Human Rights Watch (HRW) today released a report providing new evidence of atrocities committed by the Rapid Support Forces (RSF) in West Darfur. The 218-page report indicates that the paramilitary RSF and allied gunmen deliberately targeted non-Arab Masalit people in El Geneina, the state capital, last year.

“The attackers methodically destroyed critical civilian infrastructure, targeting neighbourhoods and sites, including schools, in primarily Masalit displaced communities”, according to the HRW report. “Committing serious violations against [the Masalit] with the apparent objective of at least having them permanently leave the region constitutes ethnic cleansing.

“The particular context in which the widespread killings took place also raises the possibility that the RSF and their allies have the intent to destroy in whole or in part the Massalit in at least West Darfur, which would indicate that genocide has been and/or is being committed there.”

The situation intensified on June 15 with a large-scale massacre, where RSF forces fired upon a convoy of fleeing civilians, the report states. In November, the violence escalated with additional targeted attacks on the Masalit community in the northeastern Ardamata suburb of El Geneina.

The report notably details violence perpetrated by the RSF against children. In one instance, a 17-year-old witness told HRW that RSF forces grabbed children from their parents, shot the parents, and then “piled up the children and shot them” before throwing their bodies into a river along with their belongings.

HRW called for an International Criminal Court (ICC) investigation into the possibility of genocide in El Geneina. RSF commanders, notably Mohammed ‘Hemedti’ Hamdan Dagalo and his brother Abdel Raheem Hamdan Dagalo, were singled out for bearing command responsibility for these crimes. The report also advocated for the urgent deployment of a mission to safeguard civilians at risk in Sudan.

“As the UN Security Council and governments wake up to the looming disaster in El Fasher, the large-scale atrocities committed in El Geneina should be seen as a reminder of the atrocities that could come in the absence of concerted action,” warned HRW Executive Director Tirana Hassan.

El Geneina violence

Violence erupted in El Geneina between April and November 2023 when the RSF and allied militias conducted a series of attacks targeting predominantly Masalit neighborhoods, killing thousands of civilians and displacing hundreds of thousands of people. These assaults included reports of torture, rape, and looting.

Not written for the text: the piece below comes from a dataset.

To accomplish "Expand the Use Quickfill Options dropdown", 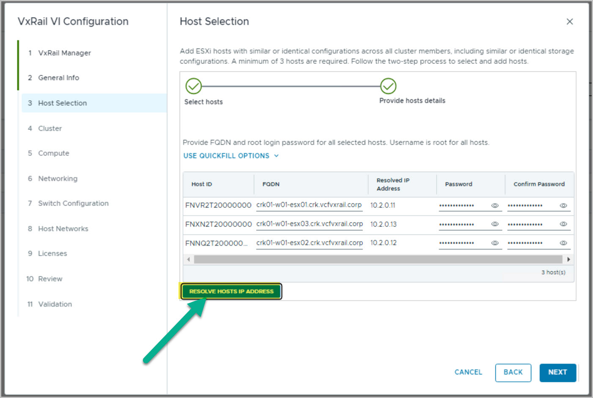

A full picture of the gravity and scale of the RSF attack on West Darfur has gradually become clearer. A months-long telecommunications blackout further hindered the flow of information from El Geneina.

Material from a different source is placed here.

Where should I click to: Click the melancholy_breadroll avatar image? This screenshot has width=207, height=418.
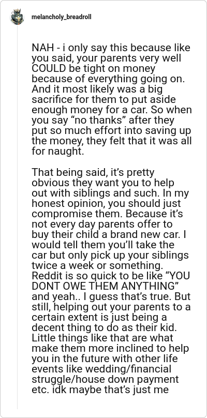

A testimony by a Native Administration leader for Arab tribes in West Darfur, included in the HRW report, describes an instance where, after burying bodies in a mass grave near the Central Reserve Police (CRP) headquarters in El Geneina, an RSF guard exclaimed, “Don’t share this information with Radio Dabanga!”

Mutasim Ali, who co-authored an independent inquiry on potential breaches of the Genocide Convention in Darfur for the Raoul Wallenberg Centre for Human Rights, acknowledged Dabanga’s role in covering the events in the Darfur region in an interview this week. He said that “Radio Dabanga gained credibility with its original reports, which do not rely on information from other parties, making it a major source of reliable information not only for the Raoul Wallenberg Centre but for everyone searching for news on Sudan”.